Understanding these differences in how files are handled by different AI products guides us in selecting the most appropriate tool for specific tasks. For instance, Claude is the preferable choice for complex tasks involving small files. However, for needs that include code execution or processing of larger files, ChatGPT is the more suitable option.

Treating ChatGPT like an Intern

In summary, the principle of making ChatGPT work could be summarized as treating it as an intern. Always ask yourself, is the information given to ChatGPT sufficient and convenient for it to solve your problem, with consideration of how it works internally? At the end of the day, even for human interns, we still need to do hand-holding, summarizing the requests instead of expecting them to track all the requests by themselves.

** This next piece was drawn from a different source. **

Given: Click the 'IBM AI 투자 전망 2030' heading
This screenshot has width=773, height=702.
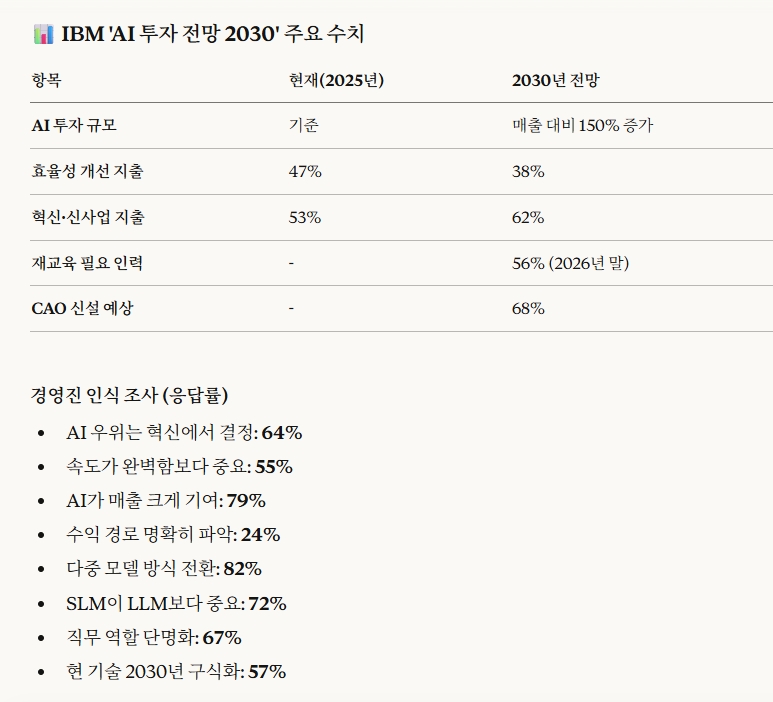Looking at the screenshot, I should point(212,35).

Here I also want to emphasize another and the last mindset we wanted to share in this lesson, that is to have a dynamic view on the GenAI landscape. What we introduced above may be true for today, but in tomorrow, with more advanced models with longer context windows, it might become incorrect or not necessary anymore. Therefore, it’s always worth trying to explore the envelope of the capabilities of the GenAIs and always be curious to learn and build. When in doubt, design a quick experiment to verify your assumption. These are the keys to really understand and get around the common pitfalls of using GenAI.